*** Begin section ***

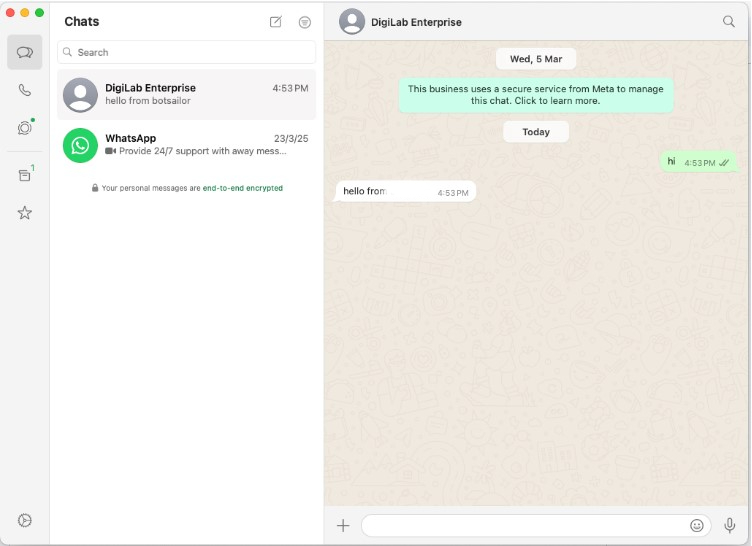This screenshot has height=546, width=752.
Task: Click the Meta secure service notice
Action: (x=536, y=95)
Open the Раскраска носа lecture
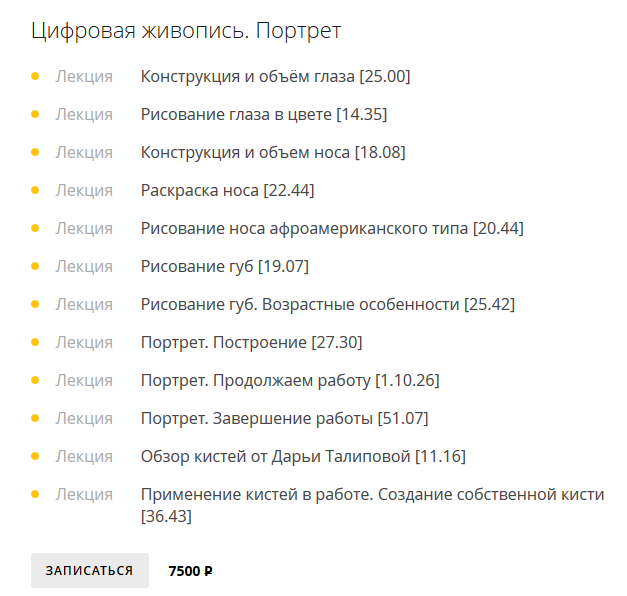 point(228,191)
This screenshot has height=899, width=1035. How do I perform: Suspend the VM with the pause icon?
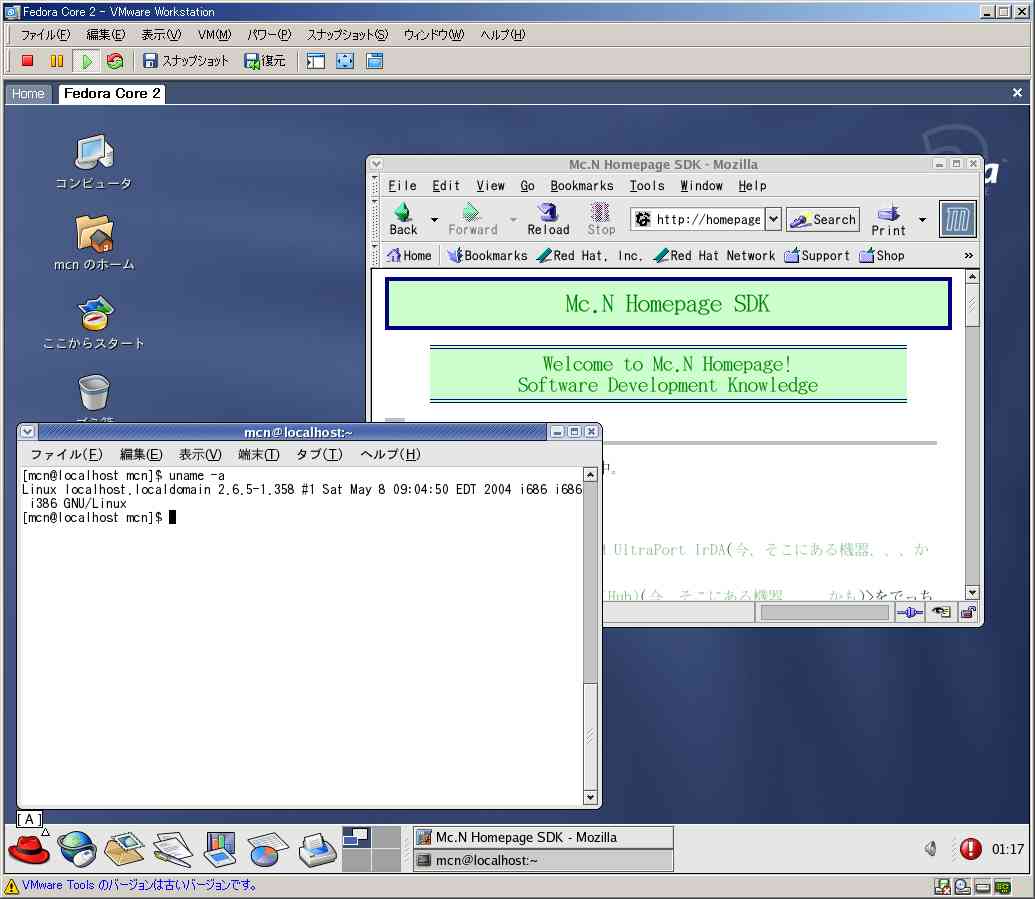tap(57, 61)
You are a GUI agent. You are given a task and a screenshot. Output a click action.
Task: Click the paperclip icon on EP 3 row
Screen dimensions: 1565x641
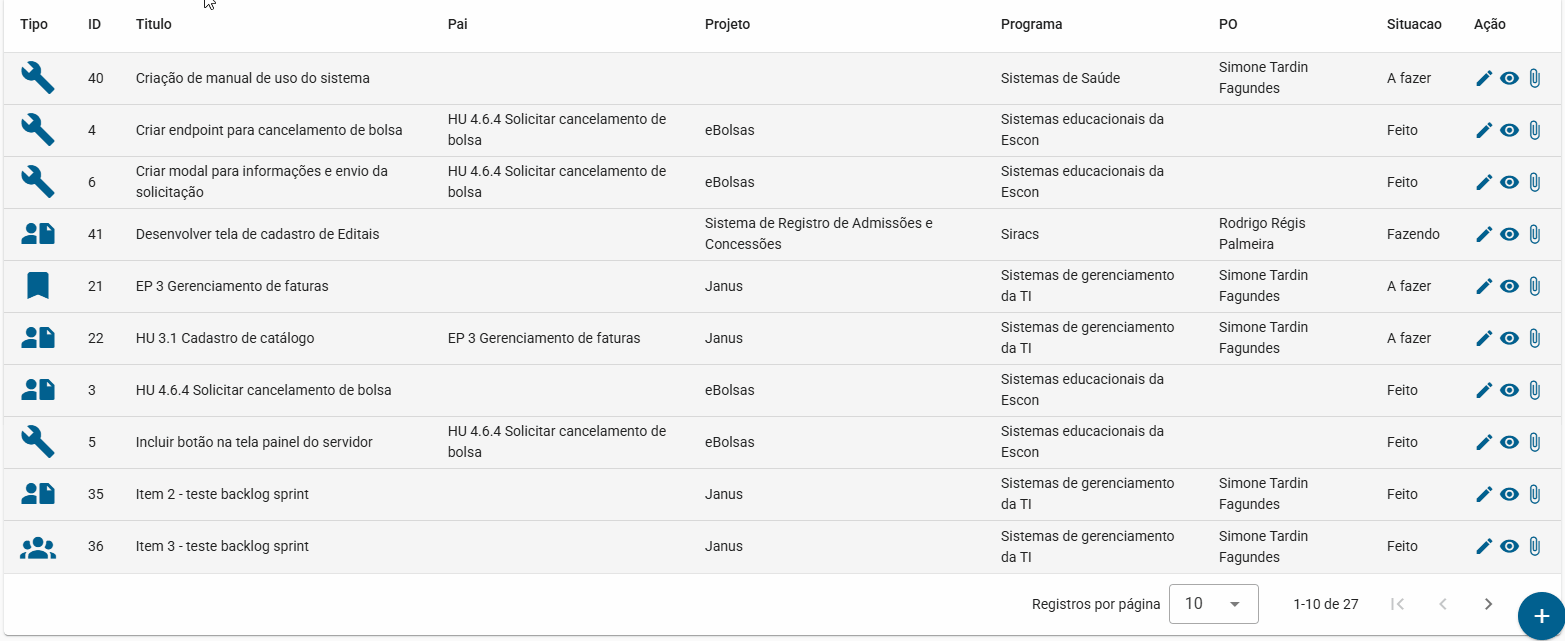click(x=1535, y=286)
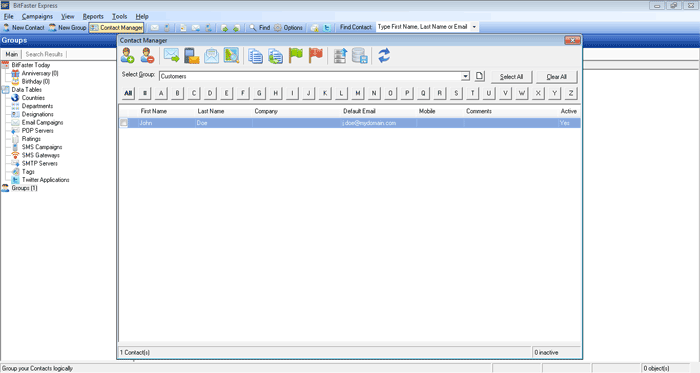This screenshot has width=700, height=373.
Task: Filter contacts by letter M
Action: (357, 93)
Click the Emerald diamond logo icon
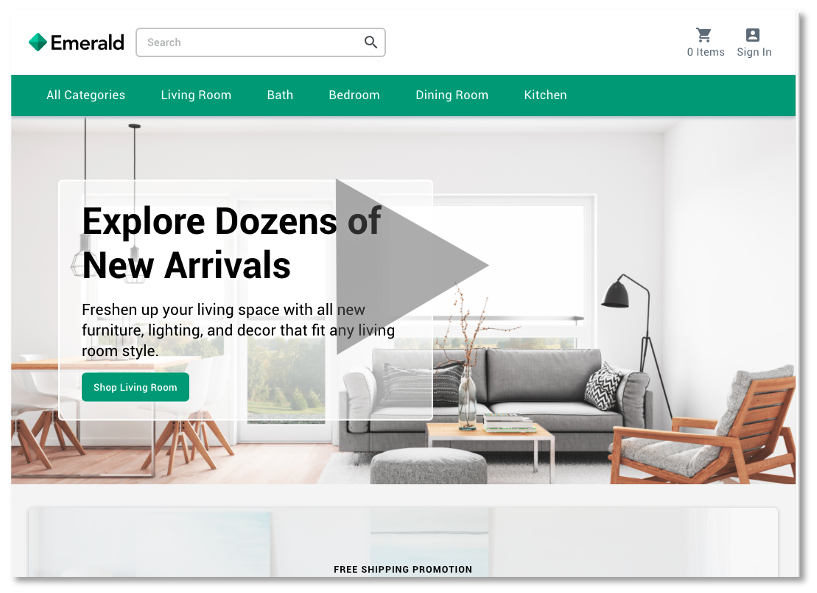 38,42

*** End section ***
*** Begin section ***

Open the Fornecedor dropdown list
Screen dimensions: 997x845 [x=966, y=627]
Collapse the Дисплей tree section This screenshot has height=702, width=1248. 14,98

*** End section ***

■ Exercise directions ■
Look in the material above for the line with "Open the Fornecedor dropdown list" and the line with "Collapse the Дисплей", and transcribe exactly those lines and all lines between them, nothing more.

■ Exercise output ■
Open the Fornecedor dropdown list
Screen dimensions: 997x845 [x=966, y=627]
Collapse the Дисплей tree section This screenshot has height=702, width=1248. 14,98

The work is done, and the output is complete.